I feel like only being able to pay say 10 times the lowest paid employee or contractor would be more effective. If the janitor makes 40k, the boss can make up to 400k. That way you wouldn’t have situations where there is a high average pay, but that’s all in the highest levels of management and maybe a few key personnel while everyone else struggles to make rent.

Using average comes with the trouble that if Jeff Bezos walks into the room, everyone in that room is on average a billionaire even if all by one is hundreds of thousands in dept.

[–] verdare@beehaw.org 8 points 6 months ago (2 children)

I’ve considered this myself. A sort of “maximum allowable wealth disparity” limit. The only trouble is enforcing it. There are all sorts of ways to shuffle wealth around that might not count as “pay.” You’d need to plug all of those loopholes.

[–] Powderhorn@beehaw.org 6 points 6 months ago

Yep, make it 10x salary, they can pay everyone in the company half as much, and the C-suite gets the difference in options or straight-out vesting.
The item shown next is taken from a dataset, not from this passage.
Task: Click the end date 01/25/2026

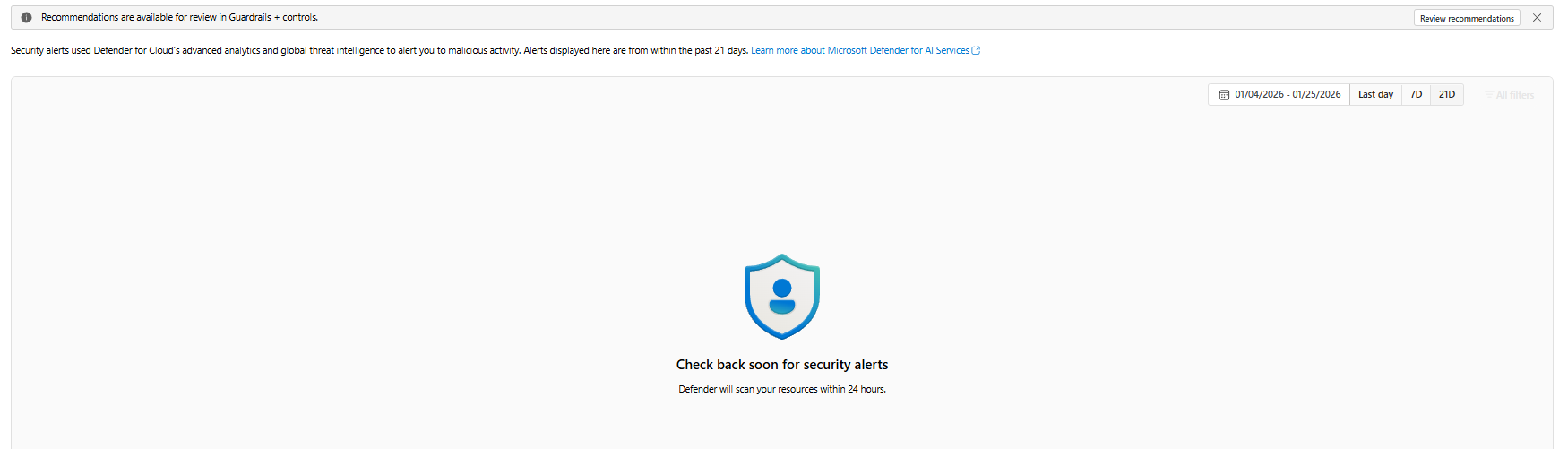Action: (1317, 95)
[–] frog@beehaw.org 6 points 6 months ago

The quickest and simplest way of doing it is to simply regulate for all assets to be valued/revalued and tax paid appropriately any time it changes ownership, and "changes of ownership" is given a definition that includes a corporation giving it to the CEO, a CEO moving it to a trust or holding company, etc. It would do away with the bullshit "our CEO doesn't get paid" when really he got millions in stock options instead. The stock options changed hands, therefore they have to be professionally and independently valued, and then taxed.